Intro to Open Data
This month, we cover the best practices of Data Management and Sharing, and how to get started with McGill Dataverse.
About
In this first thematic month of the Fall 2023 semester of Open Data, we thought it would be good to start by covering the foundation of Open Data: Introduction to best practices in research data management and data sharing.
Good data management is the cornerstone of Open and Reproducible Science. First, well-organized and documented data makes it so much easier for you and others to work on your data (do you think you could quickly do additional analyses that reviewers ask for, several months after submitting a publication? Do you think a future trainee in the lab could make sense of your data five years after you are gone?). Secondly, there is no point in sharing messy data that no one ca make sense of or re-use, making good data management and the F.A.I.R principles (you don’t know what this is? great, read-on!) crucial for data sharing and Open Science.
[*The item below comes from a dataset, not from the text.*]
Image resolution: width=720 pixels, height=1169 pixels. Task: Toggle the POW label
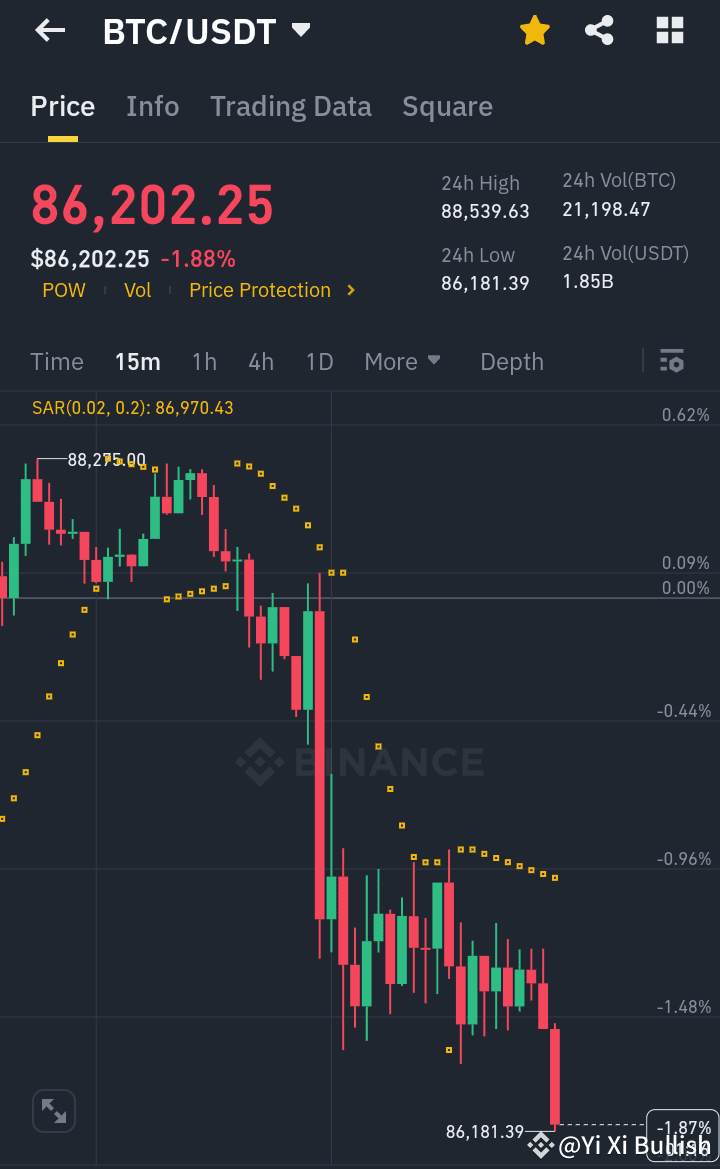pos(63,290)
To help us with all of this complicated stuff, we have recruited a wonderful expert on that topic to offer a seminar at the start of the month, and whom will be available throughout September to book one-on-one Zoom consultations with you.
Expert of the month
Research Data Management Specialist at McGill University Library
Alisa has extensive experience in providing individual consulting to campus researchers and research groups on the fundamentals of research data management issues, including data management planning, funding agency requirements, data citation practices, open data, and research data lifecycle management. Alisa also helps researchers sharing data with McGill’s insitutional research data repository (Dataverse).
Seminar/Workshop
September 5 2023, 4pm
Thomson House, Restaurant/Basement level
3650 Mc Tavish St, Montreal, Quebec H3A 1Y2
This seminar will provide attendees with an overview of the best practices for efficiently managing and sharing research data. Attendees will learn how to set up folders according to a logical schema, create README documentation to map out folder hierarchies, and implement a file naming convention. Participants will also learn about making data FAIR, license options for data, and McGill’s institutional data repository.